── Supplied data ──

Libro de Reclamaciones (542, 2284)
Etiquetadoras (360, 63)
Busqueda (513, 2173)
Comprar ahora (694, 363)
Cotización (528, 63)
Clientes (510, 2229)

───

Try it. Nothing in the material may change; reproduce it all.

Answer to the exercise.
Libro de Reclamaciones (542, 2284)
Etiquetadoras (360, 63)
Busqueda (513, 2173)
Comprar ahora (694, 363)
Cotización (528, 63)
Clientes (510, 2229)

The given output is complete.